Apesar dessa correção, o metal precioso está a caminho de registrar a segunda alta semanal consecutiva, impulsionado pela busca por segurança em meio à escalada das tensões geopolíticas globais.

Visão geral de preços

• Preços do ouro hoje: Os preços do ouro caíram cerca de 0,55%, para US$ 4.591,46, em comparação com o nível de abertura da sessão de US$ 4.616,13, após atingir uma alta de US$ 4.621,08.

• No fechamento de quinta-feira, o metal precioso perdeu 0,3%, devido à correção e à realização de lucros, após atingir uma alta histórica no dia anterior, a US$ 4.643,02 por onça.

O dólar americano

O índice do dólar subiu 0,1% na sexta-feira, mantendo os ganhos pela segunda sessão consecutiva e sendo negociado próximo à sua máxima em um mês e meio, refletindo a contínua força da moeda americana em relação a uma cesta de moedas globais.

Essa alta ocorre em um momento em que os investidores estão focados na compra do dólar americano como o melhor investimento disponível, especialmente em meio a uma série de fortes dados econômicos divulgados nos EUA, que reduziram as expectativas de dois cortes nas taxas de juros americanas este ano.

Kyle Rodda, analista da Capital.com, afirmou que o dólar americano parece estar mais forte neste início de ano.

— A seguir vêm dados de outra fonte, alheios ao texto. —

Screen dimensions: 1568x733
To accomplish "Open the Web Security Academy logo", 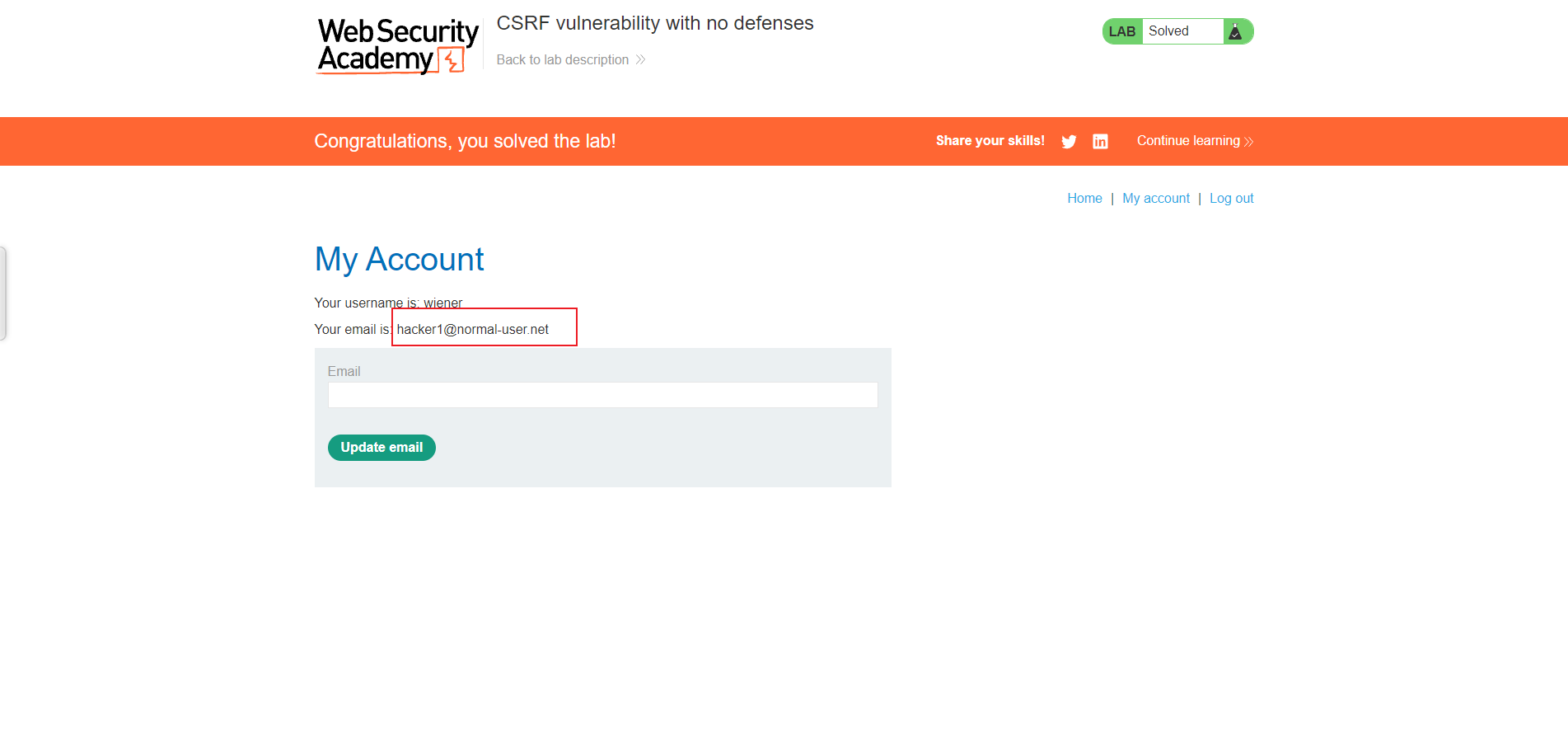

Ele observou que os dados semanais de pedidos de auxílio-desemprego nos EUA, juntamente com algumas pesquisas do setor manufatureiro, vieram melhores do que o esperado, reduzindo a probabilidade de um corte iminente na taxa de juros pelo Federal Reserve.

taxas de juros dos EUA

• Donald Trump saudou os números da inflação divulgados esta semana e reiterou seu apelo para que o presidente do Federal Reserve, Jerome Powell, reduza as taxas de juros "significativamente".

• De acordo com a ferramenta CME FedWatch do CME Group, a probabilidade de manter as taxas de juros dos EUA inalteradas na reunião de janeiro de 2026 está atualmente em 95%, enquanto a probabilidade de um corte de 25 pontos-base permanece em 5%.

• Os investidores estão atualmente precificando dois cortes nas taxas de juros dos EUA ao longo do próximo ano, enquanto as projeções do Federal Reserve apontam para um único corte de 25 pontos-base.

• Para reavaliar essas expectativas, os investidores estão acompanhando de perto a divulgação dos próximos dados econômicos dos EUA, bem como os comentários de autoridades do Federal Reserve.

Perspectivas para o ouro

Kyle Rodda, da Capital.com, afirmou que a queda nos preços do ouro começou principalmente com o arrefecimento das expectativas de intervenção dos EUA nos distúrbios sociais no Irã, enquanto os dados americanos divulgados indicam que não há necessidade urgente de cortar as taxas de juros.

Desempenho semanal

Ao longo desta semana de negociações, que termina oficialmente com o fechamento de hoje, os preços do ouro subiram cerca de 1,85%, a caminho de registrar o segundo ganho semanal consecutivo, impulsionados pela demanda pelo metal como porto seguro em meio às crescentes tensões geopolíticas globais.

Fundo SPDR

As reservas de ouro do SPDR Gold Trust, o maior fundo negociado em bolsa lastreado em ouro do mundo, aumentaram em cerca de 0,57 toneladas métricas na quinta-feira, elevando o total para 1.074,80 toneladas métricas — o nível mais alto desde 17 de junho de 2022.